Adjusted EBITDA for the year was $44.5 million, an increase of 58.7%, or $16.4 million, compared to $28.1 million in the same prior year period. The $16.4 million increase in Adjusted EBITDA was driven by a $29.6 million increase in gross profit, excluding incremental depreciation of $3.0 million, partially offset by the $12.2 million increase in SG&A expense after adjusting for non-recurring costs. Additionally, the Company had a decrease in the year over year amount of net other income of $1.0 million, primarily related to early pay vendor discounts.
Net income for the year was $1.0 million, or $0.08 per fully diluted share, compared to a net loss of $(16.7) million, or $(1.55) per fully diluted share, in the same prior year period.
At December 31, 2011, the Company’s availability under its revolving credit facility totaled $11.0 million, and the Company was in compliance with all of its financial covenants.

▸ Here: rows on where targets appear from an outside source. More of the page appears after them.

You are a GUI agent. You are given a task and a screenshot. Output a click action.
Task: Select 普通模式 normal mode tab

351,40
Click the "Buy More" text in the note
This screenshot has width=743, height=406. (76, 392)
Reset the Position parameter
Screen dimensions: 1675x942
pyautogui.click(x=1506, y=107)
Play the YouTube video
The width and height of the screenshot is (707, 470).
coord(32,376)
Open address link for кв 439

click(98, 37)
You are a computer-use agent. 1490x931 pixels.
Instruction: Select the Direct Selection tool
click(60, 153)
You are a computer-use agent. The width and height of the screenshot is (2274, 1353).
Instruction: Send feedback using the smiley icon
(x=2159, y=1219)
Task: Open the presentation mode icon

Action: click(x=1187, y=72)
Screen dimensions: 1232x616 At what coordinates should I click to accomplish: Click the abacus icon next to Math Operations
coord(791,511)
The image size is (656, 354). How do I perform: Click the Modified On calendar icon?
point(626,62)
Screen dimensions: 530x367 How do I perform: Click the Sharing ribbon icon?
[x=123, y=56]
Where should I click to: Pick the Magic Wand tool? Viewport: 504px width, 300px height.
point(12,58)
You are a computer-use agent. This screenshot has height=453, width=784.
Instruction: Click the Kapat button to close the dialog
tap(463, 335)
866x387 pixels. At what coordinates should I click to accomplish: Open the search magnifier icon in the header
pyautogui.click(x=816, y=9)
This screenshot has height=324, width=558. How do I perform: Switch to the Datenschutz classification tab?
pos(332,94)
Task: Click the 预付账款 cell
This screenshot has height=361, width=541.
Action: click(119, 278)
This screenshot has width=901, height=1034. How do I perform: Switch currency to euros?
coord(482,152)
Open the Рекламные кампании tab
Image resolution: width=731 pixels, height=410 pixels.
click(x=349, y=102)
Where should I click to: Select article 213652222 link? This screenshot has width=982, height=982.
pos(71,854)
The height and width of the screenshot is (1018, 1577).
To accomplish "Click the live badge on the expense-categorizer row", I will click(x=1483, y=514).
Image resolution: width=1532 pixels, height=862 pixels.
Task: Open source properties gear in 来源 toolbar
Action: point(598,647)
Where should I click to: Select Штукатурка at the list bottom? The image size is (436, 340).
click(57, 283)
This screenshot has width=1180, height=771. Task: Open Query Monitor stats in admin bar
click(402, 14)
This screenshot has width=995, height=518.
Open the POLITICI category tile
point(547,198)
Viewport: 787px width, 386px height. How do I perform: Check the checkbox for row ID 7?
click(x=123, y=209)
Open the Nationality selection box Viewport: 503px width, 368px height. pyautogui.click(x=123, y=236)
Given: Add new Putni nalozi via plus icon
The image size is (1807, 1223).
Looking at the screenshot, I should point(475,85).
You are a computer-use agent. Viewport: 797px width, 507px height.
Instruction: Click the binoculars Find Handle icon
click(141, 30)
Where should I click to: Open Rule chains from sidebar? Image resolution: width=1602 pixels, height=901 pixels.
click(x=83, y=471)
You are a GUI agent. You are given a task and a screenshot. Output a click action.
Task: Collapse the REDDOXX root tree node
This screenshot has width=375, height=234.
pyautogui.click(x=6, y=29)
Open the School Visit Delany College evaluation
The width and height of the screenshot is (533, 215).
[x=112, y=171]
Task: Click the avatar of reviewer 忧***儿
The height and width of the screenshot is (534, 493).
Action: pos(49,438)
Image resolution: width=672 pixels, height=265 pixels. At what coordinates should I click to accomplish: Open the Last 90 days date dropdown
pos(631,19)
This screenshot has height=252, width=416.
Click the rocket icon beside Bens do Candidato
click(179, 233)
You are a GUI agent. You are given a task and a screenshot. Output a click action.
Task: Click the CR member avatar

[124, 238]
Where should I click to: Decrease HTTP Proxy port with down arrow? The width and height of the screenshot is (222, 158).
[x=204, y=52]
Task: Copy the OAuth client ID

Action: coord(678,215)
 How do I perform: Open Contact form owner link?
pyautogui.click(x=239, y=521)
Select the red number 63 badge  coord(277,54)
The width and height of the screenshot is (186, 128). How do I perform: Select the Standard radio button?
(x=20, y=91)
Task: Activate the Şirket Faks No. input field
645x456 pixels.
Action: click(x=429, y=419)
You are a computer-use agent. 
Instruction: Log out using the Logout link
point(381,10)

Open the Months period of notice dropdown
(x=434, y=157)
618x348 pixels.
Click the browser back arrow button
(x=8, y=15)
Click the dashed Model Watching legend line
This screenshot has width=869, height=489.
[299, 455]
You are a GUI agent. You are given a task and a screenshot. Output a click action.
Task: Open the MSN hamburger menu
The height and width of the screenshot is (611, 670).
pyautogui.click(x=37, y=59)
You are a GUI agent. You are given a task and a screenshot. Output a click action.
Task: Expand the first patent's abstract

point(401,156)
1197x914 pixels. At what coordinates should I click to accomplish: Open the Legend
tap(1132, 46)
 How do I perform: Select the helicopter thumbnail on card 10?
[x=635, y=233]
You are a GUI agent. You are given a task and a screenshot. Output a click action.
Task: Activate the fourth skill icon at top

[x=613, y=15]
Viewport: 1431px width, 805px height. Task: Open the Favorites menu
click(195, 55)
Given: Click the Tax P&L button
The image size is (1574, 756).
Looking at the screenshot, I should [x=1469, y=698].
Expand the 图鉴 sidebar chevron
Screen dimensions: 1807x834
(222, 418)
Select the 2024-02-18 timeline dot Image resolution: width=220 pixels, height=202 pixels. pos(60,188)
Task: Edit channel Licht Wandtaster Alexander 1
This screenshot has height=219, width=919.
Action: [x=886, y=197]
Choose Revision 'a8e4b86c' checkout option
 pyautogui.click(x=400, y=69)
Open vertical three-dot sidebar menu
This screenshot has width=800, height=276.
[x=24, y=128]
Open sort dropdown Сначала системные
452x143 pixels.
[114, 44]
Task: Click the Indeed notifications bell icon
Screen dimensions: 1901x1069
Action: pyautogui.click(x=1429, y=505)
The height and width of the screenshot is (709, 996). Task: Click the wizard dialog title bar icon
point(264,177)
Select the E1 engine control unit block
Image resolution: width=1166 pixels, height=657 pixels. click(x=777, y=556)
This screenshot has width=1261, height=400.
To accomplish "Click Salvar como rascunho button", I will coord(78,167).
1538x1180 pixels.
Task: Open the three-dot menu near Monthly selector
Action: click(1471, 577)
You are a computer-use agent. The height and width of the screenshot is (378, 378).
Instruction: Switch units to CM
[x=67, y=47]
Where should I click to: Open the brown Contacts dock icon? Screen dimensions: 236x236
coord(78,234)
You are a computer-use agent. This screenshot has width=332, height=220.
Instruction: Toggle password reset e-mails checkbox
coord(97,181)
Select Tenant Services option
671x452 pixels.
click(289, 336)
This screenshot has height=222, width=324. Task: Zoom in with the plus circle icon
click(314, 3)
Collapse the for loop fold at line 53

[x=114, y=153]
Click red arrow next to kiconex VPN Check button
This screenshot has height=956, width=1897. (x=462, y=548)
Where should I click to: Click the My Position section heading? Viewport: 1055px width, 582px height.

GSE will hold a conference call today, March 30, 2012, at 9:30 a.m. Central Time to discuss fourth quarter and year-end operating results. Interested parties should use the following phone numbers: Toll-free: (877) 644-1284; International: (707) 287-9355; Conference ID # 64669505. Approximately two hours after the call concludes, a replay will be available. This audio replay will be available until April 13, 2012. Interested parties should use the following replay phone numbers: Toll-free: (800) 585-8367; International: (404) 537-3406; Conference ID # 64669505.
Adjusted EBITDA represents net income or loss before interest expense, income tax expense, depreciation and amortization of intangibles, change in the fair value of derivatives, loss (gain) on foreign currency transactions, restructuring expenses, extraordinary and non-recurring professional fees, stockbased compensation expense, loss (gain) on asset sales and management fees paid to CHS Capital LLC. Adjusted EBITDA is a “non-GAAP financial measure,” as defined under the rules of the Securities and Exchange Commission (the “SEC”), and is intended as a supplemental measure of the Company’s performance that is not required by, or presented in accordance with, GAAP. Adjusted EBITDA should not be considered as an alternative to net income, income from continuing operations or any other performance measure derived in accordance with GAAP. The presentation of Adjusted EBITDA should not be construed to imply that future results will be unaffected by unusual or non-recurring items.
Management believes this measure is meaningful to investors to enhance their understanding of the Company’s financial performance. Although Adjusted EBITDA is not necessarily a measure of the Company’s ability to fund cash needs, management understands that it is frequently used by securities analysts, investors and other interested parties as a measure of financial performance and to compare the Company’s performance with the performance of other companies that report Adjusted EBITDA. Adjusted EBITDA should be considered in addition to, not as a substitute for, net income, income from continuing operations and other measures of financial performance reported in accordance with GAAP. Management’s calculation of Adjusted EBITDA may not be comparable to similarly titled measures reported by other companies. A reconciliation of Adjusted EBITDA to net income (loss), the most comparable GAAP measure, appears in the section of this press release titled “Reconciliation of Net Income (Loss) to Adjusted EBITDA.”